§ Exercise instructions
Transcribe the full listing so that each line reads as it does in the original.

§ Data for review
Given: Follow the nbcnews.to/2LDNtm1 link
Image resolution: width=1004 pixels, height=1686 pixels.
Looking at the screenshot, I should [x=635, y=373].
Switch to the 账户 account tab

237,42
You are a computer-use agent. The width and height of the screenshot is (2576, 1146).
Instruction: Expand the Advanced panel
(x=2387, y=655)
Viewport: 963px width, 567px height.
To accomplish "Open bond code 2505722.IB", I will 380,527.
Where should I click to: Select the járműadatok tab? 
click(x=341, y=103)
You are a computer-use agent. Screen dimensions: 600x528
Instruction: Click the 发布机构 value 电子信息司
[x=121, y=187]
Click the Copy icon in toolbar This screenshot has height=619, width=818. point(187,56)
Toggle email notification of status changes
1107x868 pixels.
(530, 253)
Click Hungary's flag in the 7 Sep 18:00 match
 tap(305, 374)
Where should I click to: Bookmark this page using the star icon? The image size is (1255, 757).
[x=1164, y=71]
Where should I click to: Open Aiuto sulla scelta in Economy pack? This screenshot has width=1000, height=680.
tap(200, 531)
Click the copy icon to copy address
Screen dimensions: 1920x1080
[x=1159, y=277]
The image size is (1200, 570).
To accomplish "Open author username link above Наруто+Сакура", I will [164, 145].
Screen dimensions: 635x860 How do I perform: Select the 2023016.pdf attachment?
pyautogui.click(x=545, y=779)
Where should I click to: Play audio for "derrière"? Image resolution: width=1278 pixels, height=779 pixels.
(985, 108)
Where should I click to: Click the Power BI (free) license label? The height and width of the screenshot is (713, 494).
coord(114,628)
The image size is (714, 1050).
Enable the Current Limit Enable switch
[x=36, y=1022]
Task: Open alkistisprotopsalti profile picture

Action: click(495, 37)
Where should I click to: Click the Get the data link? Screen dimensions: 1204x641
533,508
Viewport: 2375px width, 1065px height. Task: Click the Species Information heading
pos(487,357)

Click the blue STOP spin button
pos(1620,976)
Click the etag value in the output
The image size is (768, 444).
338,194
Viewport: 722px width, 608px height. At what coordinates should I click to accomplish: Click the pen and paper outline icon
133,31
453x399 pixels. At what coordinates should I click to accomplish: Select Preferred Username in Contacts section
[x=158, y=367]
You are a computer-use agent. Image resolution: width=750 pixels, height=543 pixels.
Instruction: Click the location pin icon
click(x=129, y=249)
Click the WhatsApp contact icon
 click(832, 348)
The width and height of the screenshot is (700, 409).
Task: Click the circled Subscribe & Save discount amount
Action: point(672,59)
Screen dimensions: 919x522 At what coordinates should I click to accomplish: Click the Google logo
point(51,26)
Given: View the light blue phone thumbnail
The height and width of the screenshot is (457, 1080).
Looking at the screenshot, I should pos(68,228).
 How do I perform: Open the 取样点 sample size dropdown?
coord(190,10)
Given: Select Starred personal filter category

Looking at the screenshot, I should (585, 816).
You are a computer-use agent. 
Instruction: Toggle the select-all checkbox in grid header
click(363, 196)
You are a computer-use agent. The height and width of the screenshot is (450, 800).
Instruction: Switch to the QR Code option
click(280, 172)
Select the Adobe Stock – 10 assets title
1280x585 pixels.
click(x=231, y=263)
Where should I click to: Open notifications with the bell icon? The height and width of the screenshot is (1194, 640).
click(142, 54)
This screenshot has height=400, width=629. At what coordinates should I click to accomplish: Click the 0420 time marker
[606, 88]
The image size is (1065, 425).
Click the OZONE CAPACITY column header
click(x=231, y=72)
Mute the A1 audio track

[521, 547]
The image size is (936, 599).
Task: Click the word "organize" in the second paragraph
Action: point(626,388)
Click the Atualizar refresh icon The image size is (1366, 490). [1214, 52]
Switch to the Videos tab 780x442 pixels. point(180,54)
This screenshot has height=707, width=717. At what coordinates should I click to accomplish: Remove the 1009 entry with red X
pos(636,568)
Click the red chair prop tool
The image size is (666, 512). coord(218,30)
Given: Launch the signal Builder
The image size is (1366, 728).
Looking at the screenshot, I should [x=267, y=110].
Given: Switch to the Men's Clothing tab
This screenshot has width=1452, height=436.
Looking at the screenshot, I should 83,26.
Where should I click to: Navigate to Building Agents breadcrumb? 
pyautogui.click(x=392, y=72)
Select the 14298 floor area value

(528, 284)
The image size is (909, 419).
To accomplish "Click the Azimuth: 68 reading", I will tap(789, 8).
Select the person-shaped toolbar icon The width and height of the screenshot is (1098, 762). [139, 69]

§ Written response
Given: Follow the nbcnews.to/2LDNtm1 link
Image resolution: width=1004 pixels, height=1686 pixels.
Looking at the screenshot, I should [x=635, y=373].
Switch to the 账户 account tab

237,42
You are a computer-use agent. The width and height of the screenshot is (2576, 1146).
Instruction: Expand the Advanced panel
(x=2387, y=655)
Viewport: 963px width, 567px height.
To accomplish "Open bond code 2505722.IB", I will 380,527.
Where should I click to: Select the járműadatok tab? 
click(x=341, y=103)
You are a computer-use agent. Screen dimensions: 600x528
Instruction: Click the 发布机构 value 电子信息司
[x=121, y=187]
Click the Copy icon in toolbar This screenshot has height=619, width=818. point(187,56)
Toggle email notification of status changes
1107x868 pixels.
(530, 253)
Click Hungary's flag in the 7 Sep 18:00 match
 tap(305, 374)
Where should I click to: Bookmark this page using the star icon? The image size is (1255, 757).
[x=1164, y=71]
Where should I click to: Open Aiuto sulla scelta in Economy pack? This screenshot has width=1000, height=680.
tap(200, 531)
Click the copy icon to copy address
Screen dimensions: 1920x1080
[x=1159, y=277]
The image size is (1200, 570).
To accomplish "Open author username link above Наруто+Сакура", I will [164, 145].
Screen dimensions: 635x860 How do I perform: Select the 2023016.pdf attachment?
pyautogui.click(x=545, y=779)
Where should I click to: Play audio for "derrière"? Image resolution: width=1278 pixels, height=779 pixels.
(985, 108)
Where should I click to: Click the Power BI (free) license label? The height and width of the screenshot is (713, 494).
coord(114,628)
The image size is (714, 1050).
Enable the Current Limit Enable switch
[x=36, y=1022]
Task: Open alkistisprotopsalti profile picture

Action: click(495, 37)
Where should I click to: Click the Get the data link? Screen dimensions: 1204x641
533,508
Viewport: 2375px width, 1065px height. Task: Click the Species Information heading
pos(487,357)

Click the blue STOP spin button
pos(1620,976)
Click the etag value in the output
The image size is (768, 444).
338,194
Viewport: 722px width, 608px height. At what coordinates should I click to accomplish: Click the pen and paper outline icon
133,31
453x399 pixels. At what coordinates should I click to accomplish: Select Preferred Username in Contacts section
[x=158, y=367]
You are a computer-use agent. Image resolution: width=750 pixels, height=543 pixels.
Instruction: Click the location pin icon
click(x=129, y=249)
Click the WhatsApp contact icon
 click(832, 348)
The width and height of the screenshot is (700, 409).
Task: Click the circled Subscribe & Save discount amount
Action: point(672,59)
Screen dimensions: 919x522 At what coordinates should I click to accomplish: Click the Google logo
point(51,26)
Given: View the light blue phone thumbnail
The height and width of the screenshot is (457, 1080).
Looking at the screenshot, I should pos(68,228).
 How do I perform: Open the 取样点 sample size dropdown?
coord(190,10)
Given: Select Starred personal filter category

Looking at the screenshot, I should (585, 816).
You are a computer-use agent. 
Instruction: Toggle the select-all checkbox in grid header
click(363, 196)
You are a computer-use agent. The height and width of the screenshot is (450, 800).
Instruction: Switch to the QR Code option
click(280, 172)
Select the Adobe Stock – 10 assets title
1280x585 pixels.
click(x=231, y=263)
Where should I click to: Open notifications with the bell icon? The height and width of the screenshot is (1194, 640).
click(142, 54)
This screenshot has height=400, width=629. At what coordinates should I click to accomplish: Click the 0420 time marker
[606, 88]
The image size is (1065, 425).
Click the OZONE CAPACITY column header
click(x=231, y=72)
Mute the A1 audio track

[521, 547]
The image size is (936, 599).
Task: Click the word "organize" in the second paragraph
Action: point(626,388)
Click the Atualizar refresh icon The image size is (1366, 490). [1214, 52]
Switch to the Videos tab 780x442 pixels. point(180,54)
This screenshot has height=707, width=717. At what coordinates should I click to accomplish: Remove the 1009 entry with red X
pos(636,568)
Click the red chair prop tool
The image size is (666, 512). coord(218,30)
Given: Launch the signal Builder
The image size is (1366, 728).
Looking at the screenshot, I should [x=267, y=110].
Given: Switch to the Men's Clothing tab
This screenshot has width=1452, height=436.
Looking at the screenshot, I should 83,26.
Where should I click to: Navigate to Building Agents breadcrumb? 
pyautogui.click(x=392, y=72)
Select the 14298 floor area value

(528, 284)
The image size is (909, 419).
To accomplish "Click the Azimuth: 68 reading", I will tap(789, 8).
Select the person-shaped toolbar icon The width and height of the screenshot is (1098, 762). [139, 69]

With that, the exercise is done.